In 2022, Candle Media acquired ATTN: for $150M in a cash and stock deal. The deal ensured that Segal and Moreno would continue to oversee day-to-day operations of ATTN:. Prior to the acquisition, the company had raised $37M over three separate funding rounds since it was founded, including investments from Marc Rowan, Bill Maher, Ryan Seacrest, Paul Wachter, Jimmy Iovine, Tom Werner, and TPG.

The company is based in Los Angeles with offices in New York, and currently has about 130 employees.
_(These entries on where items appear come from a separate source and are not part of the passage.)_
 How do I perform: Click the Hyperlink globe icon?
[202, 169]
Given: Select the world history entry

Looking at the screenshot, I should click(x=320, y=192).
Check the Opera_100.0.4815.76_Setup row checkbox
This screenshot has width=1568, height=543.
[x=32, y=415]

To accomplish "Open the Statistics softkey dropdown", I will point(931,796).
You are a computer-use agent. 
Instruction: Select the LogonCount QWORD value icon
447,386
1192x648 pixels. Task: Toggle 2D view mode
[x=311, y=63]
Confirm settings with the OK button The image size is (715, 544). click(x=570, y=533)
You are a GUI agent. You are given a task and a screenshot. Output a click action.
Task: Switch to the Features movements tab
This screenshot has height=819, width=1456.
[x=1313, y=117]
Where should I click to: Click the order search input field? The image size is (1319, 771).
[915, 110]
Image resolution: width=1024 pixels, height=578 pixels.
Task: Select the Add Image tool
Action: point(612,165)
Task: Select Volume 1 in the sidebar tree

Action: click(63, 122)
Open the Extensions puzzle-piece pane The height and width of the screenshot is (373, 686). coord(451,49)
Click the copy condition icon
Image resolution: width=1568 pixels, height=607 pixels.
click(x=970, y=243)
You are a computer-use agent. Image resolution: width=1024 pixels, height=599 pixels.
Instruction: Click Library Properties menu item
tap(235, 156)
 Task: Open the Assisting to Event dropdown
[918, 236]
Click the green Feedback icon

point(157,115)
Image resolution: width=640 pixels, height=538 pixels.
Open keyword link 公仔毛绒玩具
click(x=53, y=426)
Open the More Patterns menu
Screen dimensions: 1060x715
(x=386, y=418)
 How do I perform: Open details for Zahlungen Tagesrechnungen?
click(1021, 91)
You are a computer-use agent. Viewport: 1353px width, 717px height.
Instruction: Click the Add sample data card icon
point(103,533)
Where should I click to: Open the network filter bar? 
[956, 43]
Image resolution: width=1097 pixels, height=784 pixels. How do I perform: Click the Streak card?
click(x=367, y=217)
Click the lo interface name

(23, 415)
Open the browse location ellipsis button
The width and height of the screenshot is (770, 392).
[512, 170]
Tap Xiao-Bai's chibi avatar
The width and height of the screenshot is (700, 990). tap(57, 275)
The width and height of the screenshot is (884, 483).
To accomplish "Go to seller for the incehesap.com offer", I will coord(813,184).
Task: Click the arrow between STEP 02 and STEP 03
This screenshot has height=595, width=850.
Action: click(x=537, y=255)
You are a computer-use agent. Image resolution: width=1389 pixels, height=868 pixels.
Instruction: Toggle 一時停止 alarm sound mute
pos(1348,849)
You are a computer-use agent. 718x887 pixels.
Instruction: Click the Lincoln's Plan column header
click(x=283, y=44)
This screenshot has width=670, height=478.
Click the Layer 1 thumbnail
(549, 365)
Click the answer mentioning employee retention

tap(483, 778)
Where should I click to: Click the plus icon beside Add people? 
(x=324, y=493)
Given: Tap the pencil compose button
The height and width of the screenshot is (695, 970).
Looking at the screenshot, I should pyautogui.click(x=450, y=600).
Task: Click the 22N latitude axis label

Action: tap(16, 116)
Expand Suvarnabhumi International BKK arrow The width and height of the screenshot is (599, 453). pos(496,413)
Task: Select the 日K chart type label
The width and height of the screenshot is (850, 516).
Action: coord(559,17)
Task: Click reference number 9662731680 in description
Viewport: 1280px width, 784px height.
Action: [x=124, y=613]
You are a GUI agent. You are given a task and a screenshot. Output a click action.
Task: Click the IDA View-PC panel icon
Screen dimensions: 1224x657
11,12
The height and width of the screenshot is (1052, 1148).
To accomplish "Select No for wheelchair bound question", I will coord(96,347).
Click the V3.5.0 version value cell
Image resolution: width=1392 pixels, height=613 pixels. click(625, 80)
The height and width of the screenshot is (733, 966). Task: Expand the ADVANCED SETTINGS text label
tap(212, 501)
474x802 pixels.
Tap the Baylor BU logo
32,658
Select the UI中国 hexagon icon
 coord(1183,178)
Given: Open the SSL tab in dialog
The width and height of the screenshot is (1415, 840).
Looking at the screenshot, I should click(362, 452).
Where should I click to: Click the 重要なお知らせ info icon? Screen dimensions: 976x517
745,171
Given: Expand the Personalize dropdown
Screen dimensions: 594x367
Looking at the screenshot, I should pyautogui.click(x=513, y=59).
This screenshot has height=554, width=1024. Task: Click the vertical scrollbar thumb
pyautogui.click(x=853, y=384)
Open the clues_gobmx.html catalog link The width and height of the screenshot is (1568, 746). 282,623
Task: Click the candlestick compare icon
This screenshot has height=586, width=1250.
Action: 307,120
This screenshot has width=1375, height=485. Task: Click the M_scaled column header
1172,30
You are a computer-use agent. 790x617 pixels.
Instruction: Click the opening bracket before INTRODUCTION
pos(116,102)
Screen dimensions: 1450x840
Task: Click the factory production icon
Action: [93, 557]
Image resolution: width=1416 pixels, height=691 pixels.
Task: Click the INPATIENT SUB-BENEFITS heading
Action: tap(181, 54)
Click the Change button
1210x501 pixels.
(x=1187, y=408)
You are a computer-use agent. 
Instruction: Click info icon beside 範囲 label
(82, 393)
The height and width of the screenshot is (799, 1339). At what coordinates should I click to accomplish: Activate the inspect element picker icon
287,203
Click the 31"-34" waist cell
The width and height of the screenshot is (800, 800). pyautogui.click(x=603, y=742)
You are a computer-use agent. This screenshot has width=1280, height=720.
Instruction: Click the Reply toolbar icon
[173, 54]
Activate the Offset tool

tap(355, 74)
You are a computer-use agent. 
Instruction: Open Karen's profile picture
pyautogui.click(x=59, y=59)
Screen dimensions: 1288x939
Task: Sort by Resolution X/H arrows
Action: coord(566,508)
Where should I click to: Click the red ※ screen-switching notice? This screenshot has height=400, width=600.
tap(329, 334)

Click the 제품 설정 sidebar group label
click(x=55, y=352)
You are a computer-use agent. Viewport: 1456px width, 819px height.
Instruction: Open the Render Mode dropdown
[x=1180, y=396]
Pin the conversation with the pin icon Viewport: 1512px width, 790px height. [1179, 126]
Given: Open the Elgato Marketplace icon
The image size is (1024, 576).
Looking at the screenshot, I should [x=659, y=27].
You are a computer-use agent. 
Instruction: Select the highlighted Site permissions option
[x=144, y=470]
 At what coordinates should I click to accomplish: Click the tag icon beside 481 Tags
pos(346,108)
== Combating antisemitism ==
As part of his work with ATTN:, Jewish Insider reported that Segal had "devoted significant resources to combating antisemitism." He served as an executive producer of The Hate We Can't Forget: A Holocaust Memorial Special and Undeniable: The Truth To Remember, two primetime specials that aired on Paramount platforms around International Holocaust Remembrance Day in 2022. In 2023, ATTN: produced a video featuring U.S. Secretary of State Antony Blinken in partnership with the State Department and the World Jewish Congress marking YomHashoah that received over 2 million views. The company also produced a video with the World Jewish Congress, the Anti-Defamation League, and the International Holocaust Remembrance Alliance that explores the roots of antisemitism and how it is defined today. President Biden appointed him to the Holocaust Memorial Council Board of Trustees in January 2025.

== Public appearances ==
Segal was a contributor to ABC News and has been featured on CBS News, C-SPAN, MSNBC, Fox, CNN and HBO's Real Time with Bill Maher. He delivered the keynote address for the USC Iovine and Young Academy's second commencement ceremony in 2019.